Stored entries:
+++

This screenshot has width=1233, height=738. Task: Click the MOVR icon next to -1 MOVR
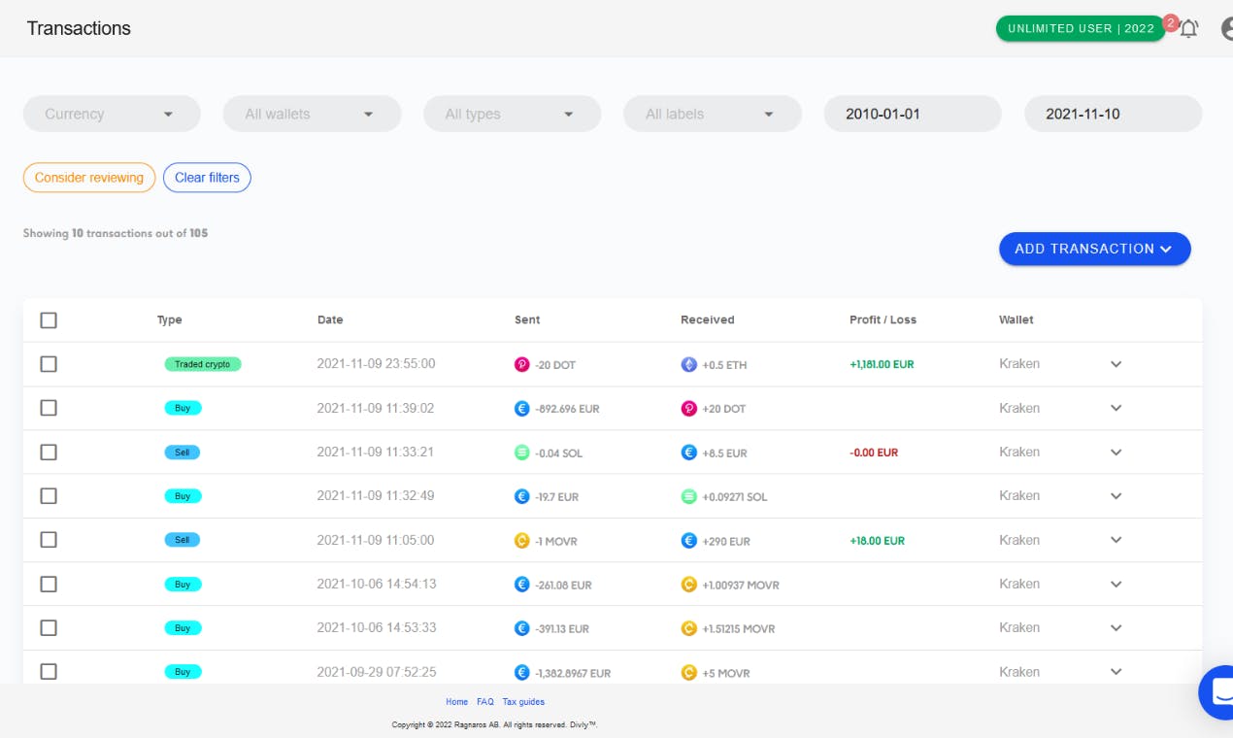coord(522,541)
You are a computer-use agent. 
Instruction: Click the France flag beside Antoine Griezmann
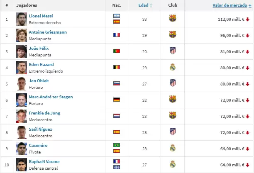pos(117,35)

+++

# EXERCISE DETAILS
Exclude every picture, then reproduce the remaining data character for character.

# RESULT FOR THIS EXERCISE
This screenshot has width=1233, height=738. Task: Click the MOVR icon next to -1 MOVR
coord(522,541)
You are a computer-use agent. 
Instruction: Click the France flag beside Antoine Griezmann
pos(117,35)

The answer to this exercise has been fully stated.